[[ Information given open ]]

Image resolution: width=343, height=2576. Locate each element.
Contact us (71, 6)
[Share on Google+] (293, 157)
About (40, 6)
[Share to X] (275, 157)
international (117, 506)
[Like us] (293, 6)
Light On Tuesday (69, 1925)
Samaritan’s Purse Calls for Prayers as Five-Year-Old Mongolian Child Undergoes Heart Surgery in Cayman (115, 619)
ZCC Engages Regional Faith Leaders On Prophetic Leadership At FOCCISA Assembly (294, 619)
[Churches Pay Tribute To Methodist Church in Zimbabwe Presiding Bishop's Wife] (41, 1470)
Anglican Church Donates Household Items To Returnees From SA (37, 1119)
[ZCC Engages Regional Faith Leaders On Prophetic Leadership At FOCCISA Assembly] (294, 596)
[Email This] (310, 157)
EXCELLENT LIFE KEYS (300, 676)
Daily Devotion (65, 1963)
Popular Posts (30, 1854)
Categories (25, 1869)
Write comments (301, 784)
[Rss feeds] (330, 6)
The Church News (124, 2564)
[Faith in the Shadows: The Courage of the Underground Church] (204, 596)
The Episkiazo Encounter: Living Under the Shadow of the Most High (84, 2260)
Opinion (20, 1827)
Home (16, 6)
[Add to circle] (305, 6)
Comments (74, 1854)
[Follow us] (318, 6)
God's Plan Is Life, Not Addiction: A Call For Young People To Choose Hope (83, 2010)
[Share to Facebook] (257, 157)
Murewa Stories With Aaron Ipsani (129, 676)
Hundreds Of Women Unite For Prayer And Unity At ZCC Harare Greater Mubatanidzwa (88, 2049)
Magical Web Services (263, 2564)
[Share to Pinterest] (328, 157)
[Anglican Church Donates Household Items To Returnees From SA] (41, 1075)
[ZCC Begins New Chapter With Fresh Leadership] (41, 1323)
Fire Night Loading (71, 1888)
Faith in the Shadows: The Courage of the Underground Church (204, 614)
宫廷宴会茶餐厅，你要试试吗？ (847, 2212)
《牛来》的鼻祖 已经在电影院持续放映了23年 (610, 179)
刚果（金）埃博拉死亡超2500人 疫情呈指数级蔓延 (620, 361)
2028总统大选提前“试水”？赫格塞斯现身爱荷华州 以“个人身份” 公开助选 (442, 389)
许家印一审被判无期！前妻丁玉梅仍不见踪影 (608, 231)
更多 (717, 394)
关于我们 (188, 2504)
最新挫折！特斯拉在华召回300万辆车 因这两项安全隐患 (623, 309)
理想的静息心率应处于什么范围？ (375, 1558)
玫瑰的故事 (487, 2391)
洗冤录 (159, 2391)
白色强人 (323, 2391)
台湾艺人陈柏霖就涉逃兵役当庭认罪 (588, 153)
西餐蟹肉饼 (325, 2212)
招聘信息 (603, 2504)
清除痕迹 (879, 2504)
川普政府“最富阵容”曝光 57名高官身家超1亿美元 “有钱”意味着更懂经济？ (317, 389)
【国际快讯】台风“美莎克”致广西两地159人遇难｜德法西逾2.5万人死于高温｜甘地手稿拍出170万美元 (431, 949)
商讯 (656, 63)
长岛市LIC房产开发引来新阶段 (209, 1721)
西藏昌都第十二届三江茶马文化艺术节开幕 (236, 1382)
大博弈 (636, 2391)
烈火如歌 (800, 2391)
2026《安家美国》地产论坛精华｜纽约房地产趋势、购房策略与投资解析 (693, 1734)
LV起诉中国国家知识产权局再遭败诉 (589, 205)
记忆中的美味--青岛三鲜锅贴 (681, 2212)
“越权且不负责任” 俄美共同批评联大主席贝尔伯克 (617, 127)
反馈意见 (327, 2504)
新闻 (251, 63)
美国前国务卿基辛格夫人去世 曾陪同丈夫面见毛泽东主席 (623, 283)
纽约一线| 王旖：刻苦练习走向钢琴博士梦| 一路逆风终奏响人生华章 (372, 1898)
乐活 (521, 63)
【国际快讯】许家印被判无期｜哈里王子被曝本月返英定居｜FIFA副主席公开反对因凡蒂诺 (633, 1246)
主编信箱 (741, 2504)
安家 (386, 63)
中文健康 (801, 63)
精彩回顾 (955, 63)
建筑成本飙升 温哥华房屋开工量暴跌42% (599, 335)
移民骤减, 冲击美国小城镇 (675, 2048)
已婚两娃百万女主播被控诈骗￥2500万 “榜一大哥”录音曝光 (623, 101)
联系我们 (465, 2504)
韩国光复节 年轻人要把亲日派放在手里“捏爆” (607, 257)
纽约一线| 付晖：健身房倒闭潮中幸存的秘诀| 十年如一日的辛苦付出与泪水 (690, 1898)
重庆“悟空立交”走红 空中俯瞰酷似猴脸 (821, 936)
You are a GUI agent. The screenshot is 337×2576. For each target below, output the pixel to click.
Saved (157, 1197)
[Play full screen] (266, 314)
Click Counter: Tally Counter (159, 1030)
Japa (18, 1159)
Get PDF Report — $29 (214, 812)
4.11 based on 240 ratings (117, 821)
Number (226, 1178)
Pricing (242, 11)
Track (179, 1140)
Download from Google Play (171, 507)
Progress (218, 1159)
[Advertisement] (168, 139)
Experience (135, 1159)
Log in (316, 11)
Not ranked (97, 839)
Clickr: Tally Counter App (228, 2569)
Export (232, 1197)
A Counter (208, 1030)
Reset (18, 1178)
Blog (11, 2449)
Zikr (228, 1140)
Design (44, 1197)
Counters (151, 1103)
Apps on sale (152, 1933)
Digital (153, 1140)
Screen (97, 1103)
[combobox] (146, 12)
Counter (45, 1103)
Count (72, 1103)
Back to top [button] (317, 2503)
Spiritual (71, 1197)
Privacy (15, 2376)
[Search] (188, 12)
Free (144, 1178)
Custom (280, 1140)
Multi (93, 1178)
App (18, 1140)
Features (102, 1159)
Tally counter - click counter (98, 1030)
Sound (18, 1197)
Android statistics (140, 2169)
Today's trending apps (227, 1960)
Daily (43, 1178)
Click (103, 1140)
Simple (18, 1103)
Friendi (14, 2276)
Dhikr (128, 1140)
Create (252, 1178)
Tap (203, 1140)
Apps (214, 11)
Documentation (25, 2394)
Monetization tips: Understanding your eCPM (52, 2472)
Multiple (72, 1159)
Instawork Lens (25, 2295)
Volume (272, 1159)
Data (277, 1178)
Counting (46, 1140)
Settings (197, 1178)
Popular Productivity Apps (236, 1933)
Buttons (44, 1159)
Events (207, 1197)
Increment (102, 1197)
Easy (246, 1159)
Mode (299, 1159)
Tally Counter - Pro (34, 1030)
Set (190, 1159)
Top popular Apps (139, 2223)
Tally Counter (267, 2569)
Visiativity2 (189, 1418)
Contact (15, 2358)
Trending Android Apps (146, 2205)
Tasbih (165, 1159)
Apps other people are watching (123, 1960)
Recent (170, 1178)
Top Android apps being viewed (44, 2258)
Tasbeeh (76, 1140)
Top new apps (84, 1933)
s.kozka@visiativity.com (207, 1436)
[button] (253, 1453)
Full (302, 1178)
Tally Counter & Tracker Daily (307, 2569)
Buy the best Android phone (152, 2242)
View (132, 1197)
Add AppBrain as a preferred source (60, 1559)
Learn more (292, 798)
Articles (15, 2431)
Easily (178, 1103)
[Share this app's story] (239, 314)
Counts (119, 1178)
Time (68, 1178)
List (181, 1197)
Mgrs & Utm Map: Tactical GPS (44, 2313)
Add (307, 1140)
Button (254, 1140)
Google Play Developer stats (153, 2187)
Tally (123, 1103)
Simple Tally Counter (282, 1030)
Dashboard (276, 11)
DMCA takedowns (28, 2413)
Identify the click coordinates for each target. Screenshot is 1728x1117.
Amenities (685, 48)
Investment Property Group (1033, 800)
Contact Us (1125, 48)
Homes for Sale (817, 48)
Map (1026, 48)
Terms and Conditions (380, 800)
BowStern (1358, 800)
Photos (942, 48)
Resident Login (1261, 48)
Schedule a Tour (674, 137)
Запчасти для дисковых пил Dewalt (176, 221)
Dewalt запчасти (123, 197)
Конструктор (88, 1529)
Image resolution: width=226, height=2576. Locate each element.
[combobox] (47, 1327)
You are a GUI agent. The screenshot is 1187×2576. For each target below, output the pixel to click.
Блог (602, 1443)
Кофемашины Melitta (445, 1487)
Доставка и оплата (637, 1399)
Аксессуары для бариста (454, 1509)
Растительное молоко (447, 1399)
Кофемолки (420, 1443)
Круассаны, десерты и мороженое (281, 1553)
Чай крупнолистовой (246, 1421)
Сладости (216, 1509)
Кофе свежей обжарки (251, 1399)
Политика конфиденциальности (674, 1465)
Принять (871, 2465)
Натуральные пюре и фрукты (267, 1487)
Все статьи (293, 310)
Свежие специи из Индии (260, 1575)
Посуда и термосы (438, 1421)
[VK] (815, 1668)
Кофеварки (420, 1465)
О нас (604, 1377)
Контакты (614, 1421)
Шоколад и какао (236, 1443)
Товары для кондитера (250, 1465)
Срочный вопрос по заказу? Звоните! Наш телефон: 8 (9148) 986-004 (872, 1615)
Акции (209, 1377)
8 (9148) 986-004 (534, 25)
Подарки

[[ Information given closed ]]

Task directions -
What is needed is every line of the records that contains the word "target".

Problem solution -
You are a GUI agent. The screenshot is 337×2576. For each target below, output the pixel to click.
Identify the click coordinates for each target. Screenshot is 1728x1117.
You are a GUI agent. The screenshot is 1187×2576. For each target below, output the pixel to click.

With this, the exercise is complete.